Especially, with along the development of small terminal products and low-end embedded systems, the market share of the products can be broadened by transplanting face analysis applications into them. However, in terms of the products, real-time face analysis is almost impossible, resulting from that their performance of processor and resource of hardware are limited. Therefore, to make up the disadvantages, an efficient system architecture of face detection is indispensable.
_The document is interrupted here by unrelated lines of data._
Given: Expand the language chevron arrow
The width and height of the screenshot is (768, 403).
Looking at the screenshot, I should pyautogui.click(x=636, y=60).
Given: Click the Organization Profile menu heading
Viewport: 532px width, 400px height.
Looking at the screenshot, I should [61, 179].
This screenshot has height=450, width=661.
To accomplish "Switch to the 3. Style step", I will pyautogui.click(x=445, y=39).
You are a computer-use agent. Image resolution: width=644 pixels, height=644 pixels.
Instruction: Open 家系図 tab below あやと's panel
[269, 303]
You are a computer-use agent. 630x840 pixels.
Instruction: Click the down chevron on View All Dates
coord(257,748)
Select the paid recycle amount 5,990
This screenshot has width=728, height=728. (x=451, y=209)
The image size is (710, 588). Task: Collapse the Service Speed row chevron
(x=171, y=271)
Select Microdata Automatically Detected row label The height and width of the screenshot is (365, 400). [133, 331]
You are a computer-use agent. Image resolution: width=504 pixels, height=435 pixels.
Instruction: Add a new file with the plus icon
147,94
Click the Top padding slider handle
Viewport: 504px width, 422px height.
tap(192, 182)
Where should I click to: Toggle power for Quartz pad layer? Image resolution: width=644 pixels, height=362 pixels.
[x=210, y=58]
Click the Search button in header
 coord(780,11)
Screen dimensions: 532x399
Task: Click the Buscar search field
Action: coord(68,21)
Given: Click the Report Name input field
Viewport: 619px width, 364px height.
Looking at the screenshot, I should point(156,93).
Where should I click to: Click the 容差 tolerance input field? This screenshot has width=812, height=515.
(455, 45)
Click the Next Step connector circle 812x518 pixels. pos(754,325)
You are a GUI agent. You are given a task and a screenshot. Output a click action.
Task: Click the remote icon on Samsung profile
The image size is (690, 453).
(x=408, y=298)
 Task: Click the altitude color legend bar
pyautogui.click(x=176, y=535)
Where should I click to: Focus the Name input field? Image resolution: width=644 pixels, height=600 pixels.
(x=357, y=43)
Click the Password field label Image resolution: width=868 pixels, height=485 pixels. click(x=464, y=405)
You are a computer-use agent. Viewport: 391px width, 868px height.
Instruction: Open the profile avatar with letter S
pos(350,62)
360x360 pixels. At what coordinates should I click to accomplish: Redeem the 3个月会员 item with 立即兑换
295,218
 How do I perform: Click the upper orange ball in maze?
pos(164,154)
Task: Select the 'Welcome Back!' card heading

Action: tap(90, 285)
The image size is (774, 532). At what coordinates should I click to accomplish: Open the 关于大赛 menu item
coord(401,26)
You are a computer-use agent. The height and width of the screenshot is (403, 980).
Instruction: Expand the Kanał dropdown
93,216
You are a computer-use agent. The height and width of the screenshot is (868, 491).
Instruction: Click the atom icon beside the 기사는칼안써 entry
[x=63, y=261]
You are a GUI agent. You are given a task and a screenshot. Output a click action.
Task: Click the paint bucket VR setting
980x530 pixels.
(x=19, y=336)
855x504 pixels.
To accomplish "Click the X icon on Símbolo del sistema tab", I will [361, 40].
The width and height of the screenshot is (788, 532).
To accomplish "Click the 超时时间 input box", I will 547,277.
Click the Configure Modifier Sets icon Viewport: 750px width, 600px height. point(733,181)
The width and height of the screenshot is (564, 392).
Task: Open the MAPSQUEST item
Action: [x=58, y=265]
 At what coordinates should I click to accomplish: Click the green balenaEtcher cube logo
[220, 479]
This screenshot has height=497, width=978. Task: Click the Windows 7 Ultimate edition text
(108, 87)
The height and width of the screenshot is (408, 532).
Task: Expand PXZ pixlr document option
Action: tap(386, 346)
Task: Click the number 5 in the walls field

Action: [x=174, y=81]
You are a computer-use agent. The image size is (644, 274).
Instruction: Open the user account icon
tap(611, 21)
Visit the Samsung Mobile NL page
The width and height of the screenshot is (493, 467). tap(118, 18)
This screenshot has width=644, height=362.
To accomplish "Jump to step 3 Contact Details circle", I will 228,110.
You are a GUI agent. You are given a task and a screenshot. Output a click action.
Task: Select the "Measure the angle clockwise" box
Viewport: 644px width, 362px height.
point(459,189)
In the past, most of the studies of face detection focused on software algorithms [5,6], and it was difficult to turn the study results into actual products as a result of those algorithms' complexity and real-time performance. Now, due to a wide range application of face detection, people begin with paying their attention to system architecture out of pure software algorithm, for example, the hardware architecture of face detection based on ASIC is designed [7], resulting in that face detection performance in speed is superior to the same algorithm version implemented in pure software. Re configurable hardware is taken as an efficient choice to implement face detection system, for example, the architecture composed of multi-FPGA chip is proposed to speed up face detection. Although pure hardware implementation for face detection can obtain an excellent result in speed, some weaknesses are inevitable, such as a long development cycle and a bad flexibility. So, hardware-software co-design is an alternative method for the reason that the features from software and hardware can be used sufficiently so as to speed up selectively partial algorithm using hardware. A system architecture combining FPGA soft core with user-defined hardware instruction is designed [9] to speed up the face detection algorithm, Adaboost. Similarly, an acceleration method of face detection combining FPGA soft core with hardware IP core is also proposed [10]. Although all the system architectures mentioned above can speed up the process of face detection to some extent, they are not suitable to small terminal products and low-end embedded systems for the reasons that [7] need consume 7 Watts of power [8], is expensive in cost [9, 10], are in possession of high customization and their communication interface between software and hardware are constrained within FPGA chip, making it difficult to transplant the systems and conduct secondary developments. In light of the reasons, we explore a new system architec-



ture of face detection totally different from the architectures mentioned above, and its design inspiration is from the modular design of robot [11]. In the modular design of robot, the robot system consists of independent function modules, which are reconfigurable and can exchange information by using standard interfaces. Therefore, we divide our face detection system into the two modules, face detection coprocessor module based on FPGA (the first module) and target system module based on general purpose CPU (the second module), and then use USB bus as the communication bridge between the two modules. This makes the first module based FPGA become a coprocessor of face detection with the USB characteristic, Plug and Play, so as to assist the second module with USB bus interface based on general purpose CPU in implementing real-time face detection. Figure 1. shows our proposed modular system architecture.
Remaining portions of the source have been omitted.